Wir beschließen diesen langen Tag mit einem vornehmen Abendessen in einem ebenso vornehmen Restaurant und sind neugierig, welche Abenteuer uns morgen erwarten. Nochmal ein Tag ohne Georg.


Sonntag, 16. April 2023
Nach einer kurzen Nacht wache ich um halb neun auf. Im Haus herrscht absolute Ruhe und ich bilde mir ein, die Bummel-Letzte zu sein. Bestimmt sind die “Kinder” schon joggend unterwegs, um die Zeit sinnvoll zu nutzen, bis ich startklar bin. Also schnell ins Bad, um mich in einen einigermaßen vorzeigbaren Zustand zu versetzen. Dafür nutze ich alles, was mein Kosmetiktäschchen so hergibt. Der Erfolg ist mäßig, wie sich später beim Zoomen der Fotos herausstellt. Immer öfter muss ich feststellen, dass meine Selbstwahrnehmung der Realität um Jahre hinterherhinkt. Aber ich will hier nicht abschweifen und wende meinen Blick von Spiegel der Küche zu, wo Wolfram schon den Frühstückstisch gedeckt und Kaffee gekocht hat. Er ist auch gerade erst aufgestanden, Vanessa ebenso. Zum Frühstück ziehen wir dann auf die Terrasse um. Es ist mal wieder viel schöneres Wetter, als angesagt und auch viel heller als in der klammen, kalten Wohnung. Zwecks Tagesplanung schmökert jeder in seinem Reiseführer (Müller, Reise Know-How und Marco Polo), und wir einigen uns auf eine Stippvisite in Herceg Novi, knapp 50 km von hier entfernt.

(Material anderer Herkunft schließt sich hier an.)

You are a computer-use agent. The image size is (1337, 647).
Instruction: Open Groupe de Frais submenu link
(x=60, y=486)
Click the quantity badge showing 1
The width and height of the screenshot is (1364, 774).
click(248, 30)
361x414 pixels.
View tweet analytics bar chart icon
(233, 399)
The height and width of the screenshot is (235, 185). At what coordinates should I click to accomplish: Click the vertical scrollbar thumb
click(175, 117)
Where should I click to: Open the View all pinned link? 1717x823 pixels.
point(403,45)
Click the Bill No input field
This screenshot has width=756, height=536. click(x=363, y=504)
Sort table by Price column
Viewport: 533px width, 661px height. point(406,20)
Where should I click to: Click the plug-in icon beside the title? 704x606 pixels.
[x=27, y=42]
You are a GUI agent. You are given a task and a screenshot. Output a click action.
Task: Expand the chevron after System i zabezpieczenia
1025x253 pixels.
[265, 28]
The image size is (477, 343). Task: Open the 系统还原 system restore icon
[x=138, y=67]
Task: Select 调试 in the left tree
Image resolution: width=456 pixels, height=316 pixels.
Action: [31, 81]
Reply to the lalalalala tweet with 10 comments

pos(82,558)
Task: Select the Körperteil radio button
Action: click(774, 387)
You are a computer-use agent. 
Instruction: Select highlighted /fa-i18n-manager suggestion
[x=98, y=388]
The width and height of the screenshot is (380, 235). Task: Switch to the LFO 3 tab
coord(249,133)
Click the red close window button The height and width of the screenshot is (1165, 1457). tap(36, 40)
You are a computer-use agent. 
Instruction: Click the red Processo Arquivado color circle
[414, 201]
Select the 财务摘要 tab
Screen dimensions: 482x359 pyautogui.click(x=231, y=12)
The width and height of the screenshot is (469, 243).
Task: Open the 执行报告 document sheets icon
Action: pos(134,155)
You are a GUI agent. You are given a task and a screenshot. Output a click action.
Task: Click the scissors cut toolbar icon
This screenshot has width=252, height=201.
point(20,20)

Vorher aber muss ich noch wissen, wie die blühenden Pflanzen im Hof heißen. Dank Google Lens ist das schnell herausgefunden: Errötende Braut, Calla und eine Kamelie! Um letztere wird in Berlin immer ein Riesenhype gemacht, wenn sie im Botanischen Garten blüht. Der Katze hier ist das egal, Hauptsache, sie bekommt was zu futtern.





Kaum mit dem Auto um die Ecke gebogen, versperrt uns auf einmal ein riesiges Haus die Sicht aufs Wasser. Gestern noch darüber gesprochen – heute ist es da: ein Kreuzfahrtschiff. Die Fotos sind nicht preisverdächtig, ich weiß, aber wie man sieht, habe ich aus dem Auto raus geknipst. Sie sollen einen Eindruck von der Größe dieses Gefährts vermitteln.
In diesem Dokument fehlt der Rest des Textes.